Statenvertaling

1 Kronieken 5:1-10 Statenvertaling (SV1750)

1. De kinderen van Ruben nu, den eerstgeborene van Israel; (want hij was de eerstgeborene; maar dewijl hij zijns vaders bed ontheiligd had, werd zijn eerstgeboorte gegeven aan de kinderen van Jozef, den zoon van Israel; doch niet alzo, dat hij zich in het geslachtsregister naar de eerstgeboorte rekenen mocht;

2. Want Juda werd machtig onder zijn broederen, en die tot een voorganger was, was uit hem; doch de eerstgeboorte was van Jozef.)

3. De kinderen van Ruben, den eerstgeborene van Israel, zijn Hanoch en Pallu, Hezron en Charmi.

4. De kinderen van Joel: zijn zoon Semaja; zijn zoon Gog; zijn zoon Simei;

5. Zijn zoon Micha; zijn zoon Reaja; zijn zoon Baal;

6. Zijn zoon Beera, welken Tiglath-pilneser, de koning van Assyrie, gevankelijk wegvoerde; hij was de vorst der Rubenieten.

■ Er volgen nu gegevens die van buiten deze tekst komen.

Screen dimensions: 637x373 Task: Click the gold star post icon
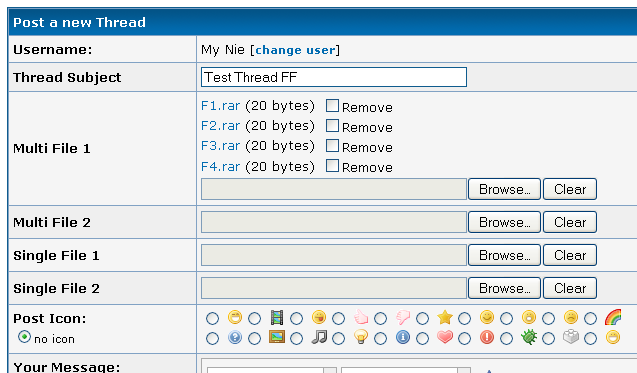[x=445, y=317]
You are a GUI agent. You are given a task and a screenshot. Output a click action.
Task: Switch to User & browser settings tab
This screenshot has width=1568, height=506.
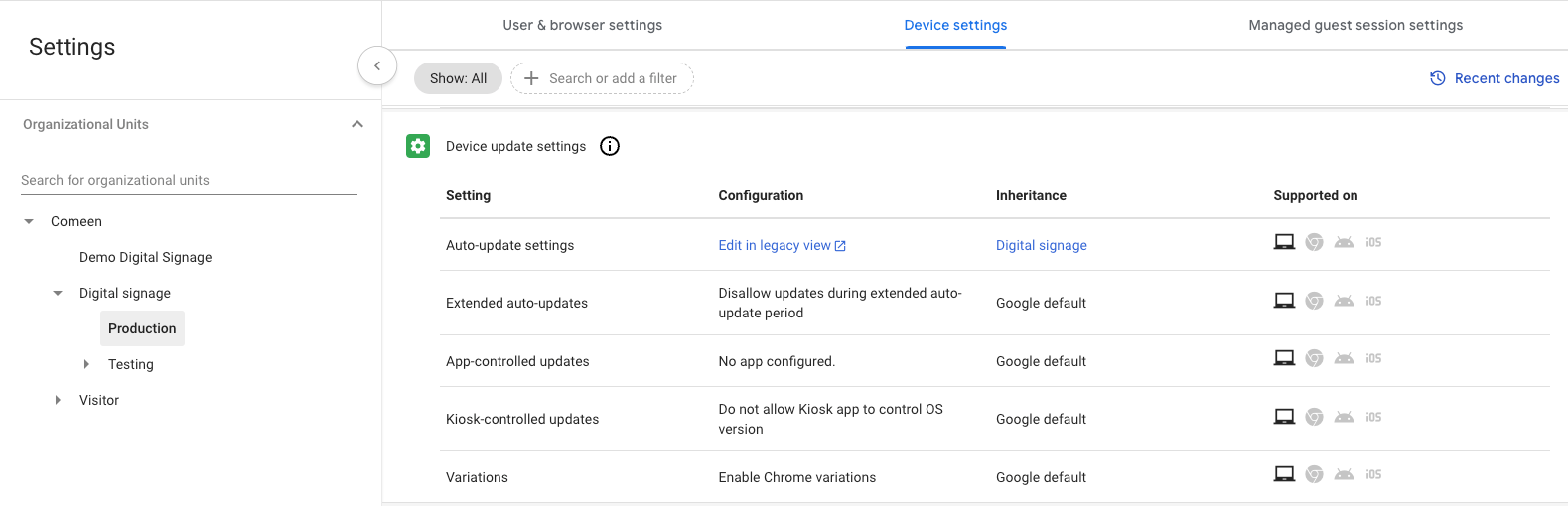(583, 25)
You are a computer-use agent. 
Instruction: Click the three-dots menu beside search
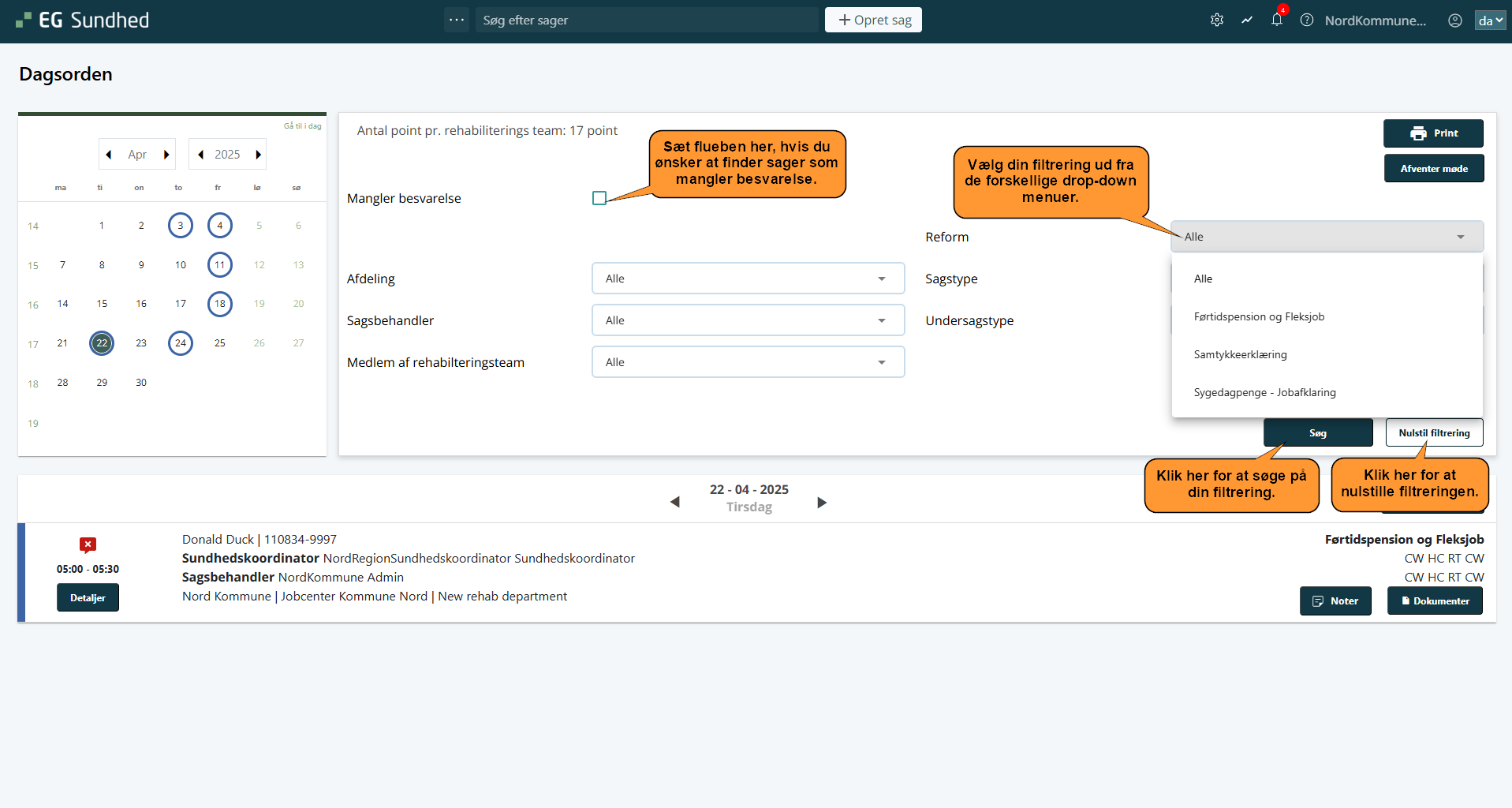(457, 20)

7. Aangaande zijn broederen in hun huisgezinnen, als zij naar hun geboorten in de geslachtsregisters gesteld werden; de hoofden zijn geweest Jehiel en Zecharja,

8. En Bela, de zoon van Azaz, den zoon van Sema, den zoon van Joel, die woonde te Aroer, en tot aan Nebo, en Baal-meon,

9. En hij woonde tegen het oosten, tot den ingang der woestijn, van de rivier Frath af; want hun vee was veel geworden in het land van Gilead.

10. En in de dagen van Saul voerden zij krijg tegen de Hagarenen, die vielen door hun hand; en zij woonden in hun tenten tegen de gehele oostzijde van Gilead.